Kentucky sues feds over right to grow hemp

Kentucky sues feds over right to grow hemp

Attorneys for the state of Kentucky are in federal court Friday afternoon attempting to have the United States government release hemp seeds imported from abroad that were intended to be used in pilot growing projects.

It became lawful to use industrial hemp in Kentucky starting in 2013, and a farm bill signed by US President Barack Obama earlier this year paved the way for states to grow the crop for research.
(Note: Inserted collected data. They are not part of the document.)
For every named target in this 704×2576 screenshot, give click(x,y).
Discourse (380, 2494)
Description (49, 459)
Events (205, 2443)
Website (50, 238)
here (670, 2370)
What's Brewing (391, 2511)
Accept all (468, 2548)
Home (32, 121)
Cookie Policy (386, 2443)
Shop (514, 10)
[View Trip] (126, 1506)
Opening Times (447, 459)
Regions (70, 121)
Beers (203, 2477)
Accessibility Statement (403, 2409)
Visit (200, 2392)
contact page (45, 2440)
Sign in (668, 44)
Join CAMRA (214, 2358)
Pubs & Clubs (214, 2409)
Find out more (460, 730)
The US Drug Enforcement Agency nevertheless seized around 250 pounds of hemp seeds shipped from Italy to the University of Kentucky earlier this month, prompting state officials to turn around and sue that agency and others.

Even though the Department of Justice has started to recognize legal hemp cultivation, a federal law enforcement official told the US News & World Report this week that importing seeds still requires the state to abide by the Controlled Substances Act.

The Courier-Journal newspaper out of Louisville, KY reported that state officials thought they would be cleared on Tuesday afternoon to get the permit that would let researchers there begin experimenting with growing the crop, which for decades had been barred in the US. According to the paper, however, state officials weren’t told of the Controlled Substances Act issue until later that evening.

“We’re doing exactly what the federal law says, and they continue to hold up our seed,” Kentucky Agriculture Commissioner James Comer told Courier-Journal reporter Gregory A. Hall. “I think they know that, and that’s why they keep stalling.”

Even US Senator Mitch McConnell (R-Kentucky), who serves as the Republican party’s minor leader within the chamber, criticized the delays by telling radio station WVLK-AM this week that federal drug enforcers aren't doing the right thing.

"This is an agency tasked with cracking down on drug abuse in Kentucky, and they're using their finite resources to impound industrial hemp seeds, which are legal, at the Louisville airport while we've got a heroin epidemic in our state," he said. "You've got misplaced priorities here. They're sitting on a legal product, seeds that we need to get into the ground fairly quickly because of planting season, while we've got this heroin epidemic going on."

“It’s ridiculous, if hemp is not being grown in the United States, how are we going to grow it without seeds?” Rep. Thomas Massie (R-Kentucky) added to US News. “You can buy a granola bar – in whichever city you’re in – with hemp seeds on it. Everything made of hemp is legal to bring into this country.”

According to the California-based Hemp Industries Association, hemp byproducts sold in the US generated $581 million last year, although the crops used for those retail items are mostly grown in China, Canada and Europe.

With the window for growing hemp in the US about to close on June 1, Comer and other officials are urgently trying to get their hands back on the seeds they believe they lawfully ordered. To expedite that process, a federal judge in Louisville is holding a last minute preliminary conference on Friday between state officials and the feds in order to determine how to move forward with a just filed lawsuit sent from the state’s Department of Agriculture to US Customs and Border Protection, the DEA, DOJ and Attorney General Eric Holder.

US District Senior Judge John G. Heyburn agreed late Thursday that he’d preside over the matter the following afternoon.

"We're very grateful for the opportunity to be heard so quickly," Holly VonLuehrte, a spokesperson for Comer, told Hall.

Speaking to the Los Angeles Times this week, she added that the latest showdown between Kentucky officials and the federal government may help other states interested in growing hemp from getting those endeavors off the ground.

"We just need someone to settle the law so no other state has to deal with what Kentucky has been through,” she said. “Right now, the law is whatever the DEA says it is."

“Our position is based on the well-settled principle that repeals of existing statutes by implication are not favored,” the agency fired back. “Where, as here, there is a reasonable way to harmonize the new law with the existing law so as to give effect to both, this is the preferred approach.”